:: Given task A ::
In the lab assignment, how many pages long should the report be?
:: Given task B ::
Write out everything in the lab assignment from "Start by setting" down to "flag, pf_info_struct *info)".
:: Given task C ::
Does the lab assignment support each statement below? Answer yes or no for each, and quote the words that decide it.
(i) The pf_info_struct holds a count of how many processes the totals cover.
(ii) Most of the project's time goes into writing and testing the system call.
(iii) Passing a pid of -1 returns totals for every process in the system.

:: Text to read ::
────────────────
CS45: Lab 4

Content:

Problem Introduction
Part 1: System call Implementation Details
Part 2: Experiments and Report
Useful Unix Utilities
Latex: Word processing like a Computer Scientist
What to Hand in
Demo

Problem Introduction

This assignment is a study of Linux's implementation of virtual memory. It is a two part assignment, the first part involves implementing a simple system call to obtain page fault statistics for individual processes, groups of processes, and for the system as a whole. The second part involves evaluating Linux's page replacement policy using your system call (and other utilities) to obtain performance measures of workload tests you design and run. You will write a 3-5 page report describing your experiments and results.

This project requires a fair amount of time in designing, writing, and running user-level experiments, and very little time writing and testing your system call. I'd recommend leaving yourself at least one full week, and better yet, 1.5 weeks, for designing, writing, and running experiments and for writing your final report.

Project Details
Part 1: Adding a new system call

Start by setting up a git repo for your lab 4 work (remember to add three users: you, partner, and your shared cs45X user). Then, copy over my starting point files and add them to your repo:

cp ~newhall/public/cs45/lab04/* .

The starting point contians files with #includes and a Makefile for a test program.

Implement a new system call:

int pgfltstats(pid_t pid, int flag, pf_info_struct *info)

The pf_info_struct should contain fields for:

total number of minor page faults
total number of major page faults
number of processes included in these counts

If pid is:

-1: then return total count statistics for all processes in the system.
positive then look at the flag field and do the following:
1. flag is PGFLTSTAT_PROC: then return count statistics for the single process with the matching pid
2. flag is PGFLTSTAT_OWNER: then return the total count statistics for all process in the system with the same owner (uid) as the specified pid. Use the real_cred field in the task_struct to find the owner's uid value.
────────────────
:: Data lines ::

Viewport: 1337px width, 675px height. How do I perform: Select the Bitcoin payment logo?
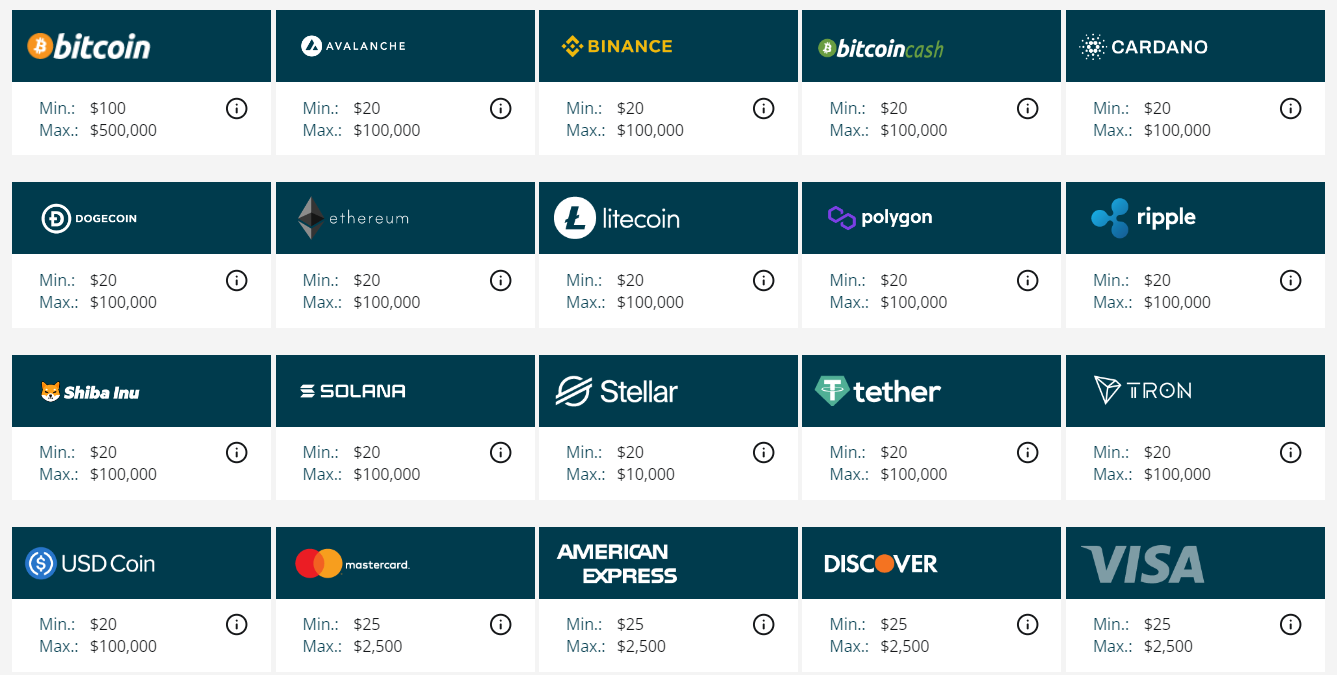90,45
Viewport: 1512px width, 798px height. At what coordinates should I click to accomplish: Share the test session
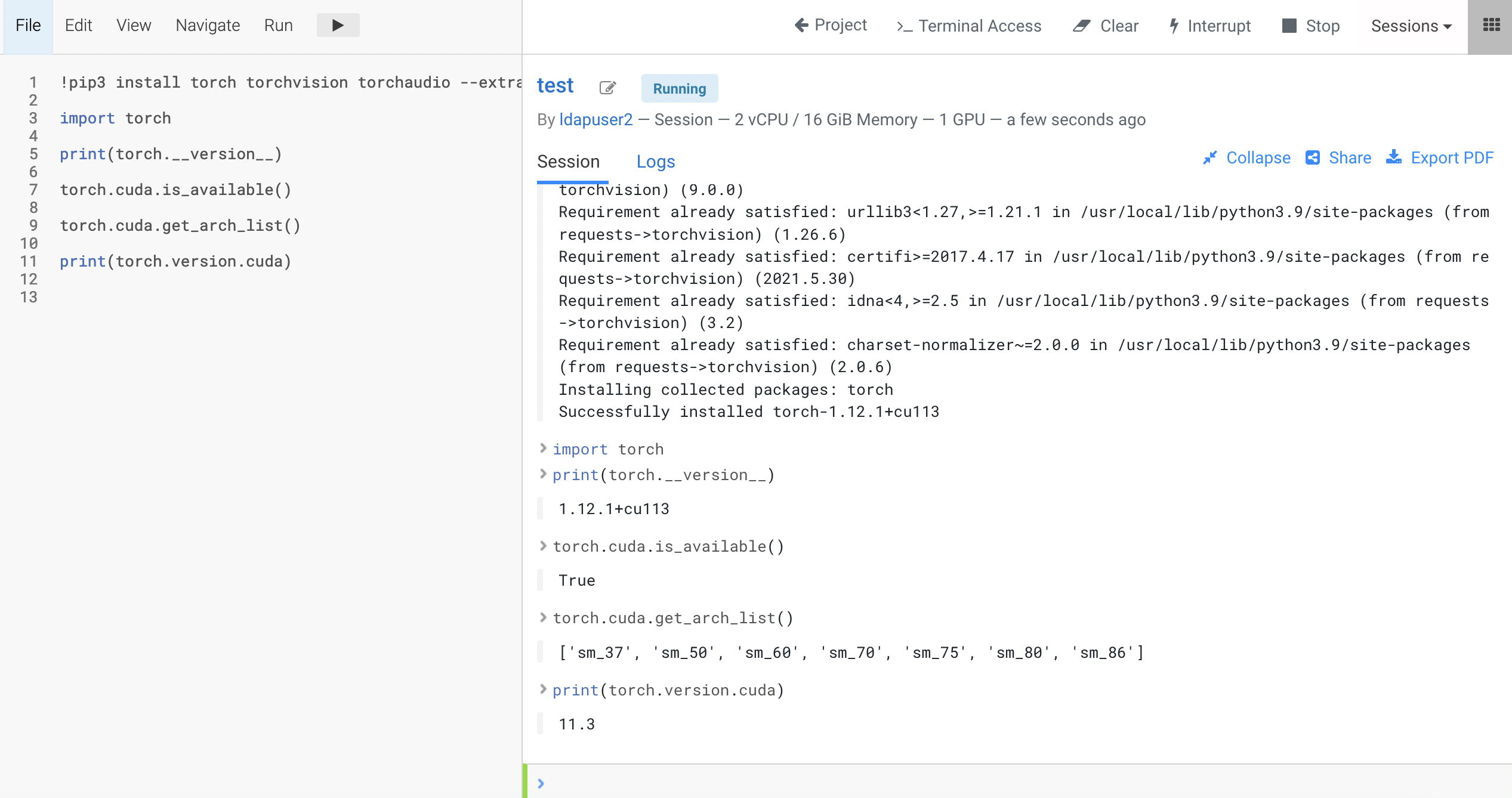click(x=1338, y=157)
────────────────
:: Correct answer A ::
3-5 pages

:: Correct answer B ::
Start by setting up a git repo for your lab 4 work (remember to add three users: you, partner, and your shared cs45X user). Then, copy over my starting point files and add them to your repo:

cp ~newhall/public/cs45/lab04/* .

The starting point contians files with #includes and a Makefile for a test program.

Implement a new system call:

int pgfltstats(pid_t pid, int flag, pf_info_struct *info)

:: Correct answer C ::
(i) Yes: "number of processes included in these counts"
(ii) No: "very little time writing and testing your system call"
(iii) Yes: "-1: then return total count statistics for all processes in the system."